--- Objectif de l'exercice ---
Restituez mot pour mot le passage du texte sur la souffrance au travail qui va de « Permettre aux salariés, à » jusqu'à « conclura les entretiens. ».
─── Texte fourni ───
Permettre aux salariés, à travers leurs récits, d'exprimer les conflits qui sont à la source de leur mal-être au travail aboutit parfois, dans le plus strict respect du secret médical, à faire évoluer leurs représentations. Ce qui leur permet en définitive de reprendre les " disputes " professionnelles nécessaires au travail sur des bases plus saines. La prise en charge collective de la souffrance passe alors par ces entretiens individuels avec les salariés, autour des situations et des objets du travail, sans que rien ne sorte officiellement du cabinet médical. Ce travail clinique restera souvent complètement invisible : aucun courrier, aucune fiche de visite ne conclura les entretiens.
─── Informations enregistrées ───
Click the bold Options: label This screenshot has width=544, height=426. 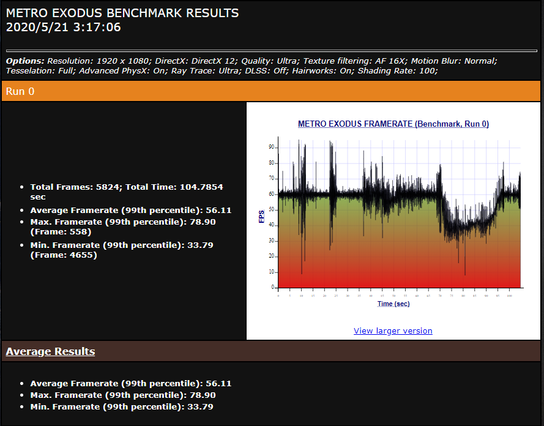25,61
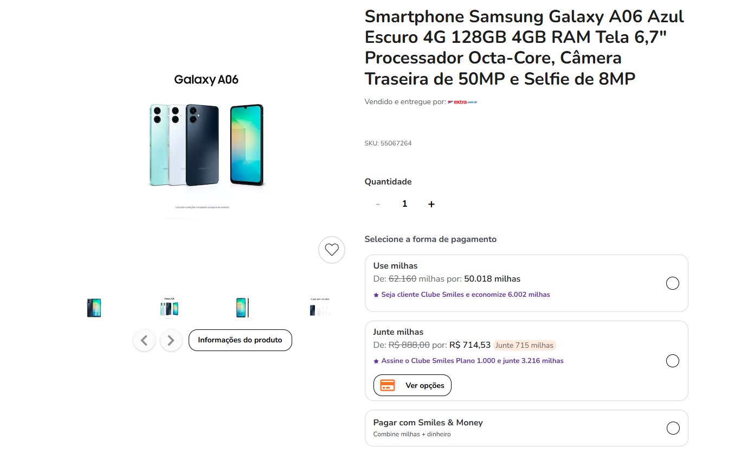Select second thumbnail showing Galaxy A06 lineup
754x452 pixels.
pyautogui.click(x=169, y=308)
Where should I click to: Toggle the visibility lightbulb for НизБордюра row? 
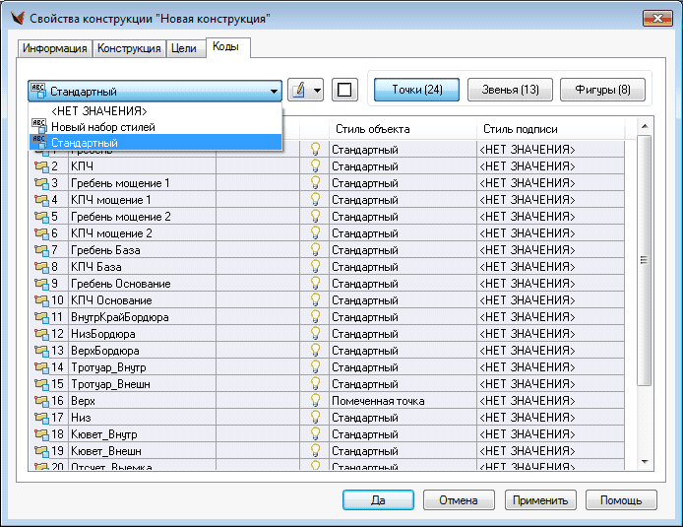tap(315, 334)
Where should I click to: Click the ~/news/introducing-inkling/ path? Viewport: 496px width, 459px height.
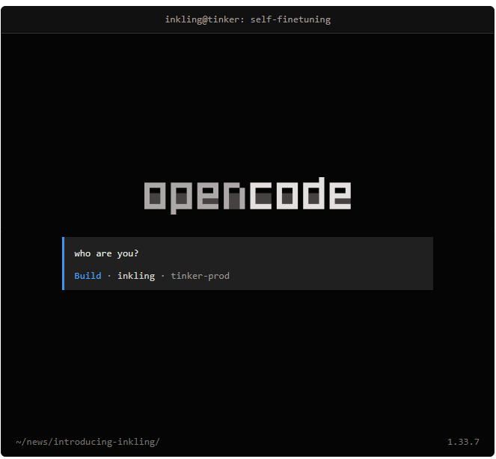pos(88,442)
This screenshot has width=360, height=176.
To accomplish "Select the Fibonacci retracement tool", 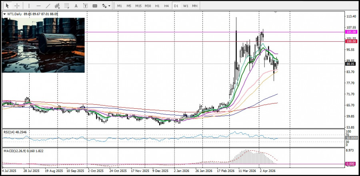I will coord(66,6).
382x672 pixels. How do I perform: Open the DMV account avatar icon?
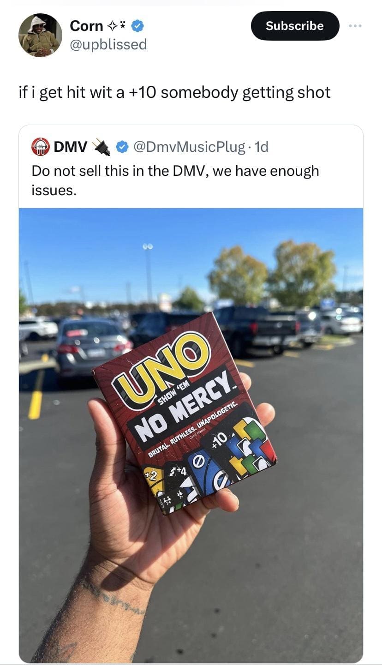41,147
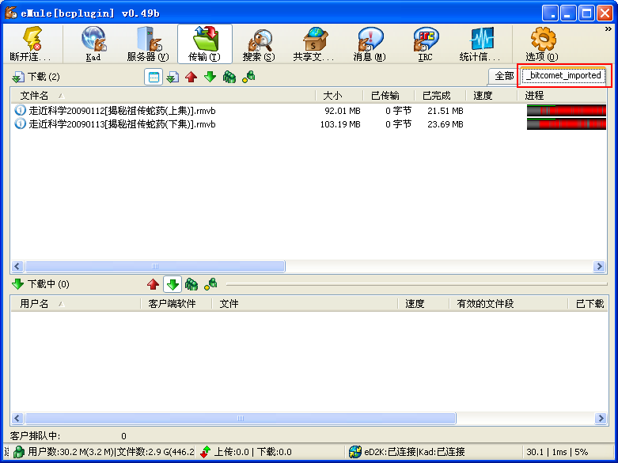Screen dimensions: 618x463
Task: Toggle split window view in upper pane toolbar
Action: pos(154,77)
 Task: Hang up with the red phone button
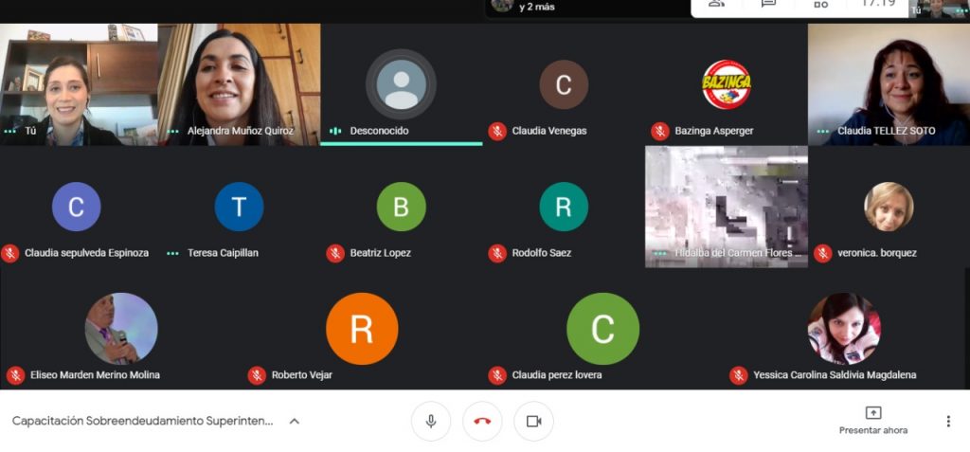point(482,421)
───
--- Réponse à l'exercice ---
Permettre aux salariés, à travers leurs récits, d'exprimer les conflits qui sont à la source de leur mal-être au travail aboutit parfois, dans le plus strict respect du secret médical, à faire évoluer leurs représentations. Ce qui leur permet en définitive de reprendre les " disputes " professionnelles nécessaires au travail sur des bases plus saines. La prise en charge collective de la souffrance passe alors par ces entretiens individuels avec les salariés, autour des situations et des objets du travail, sans que rien ne sorte officiellement du cabinet médical. Ce travail clinique restera souvent complètement invisible : aucun courrier, aucune fiche de visite ne conclura les entretiens.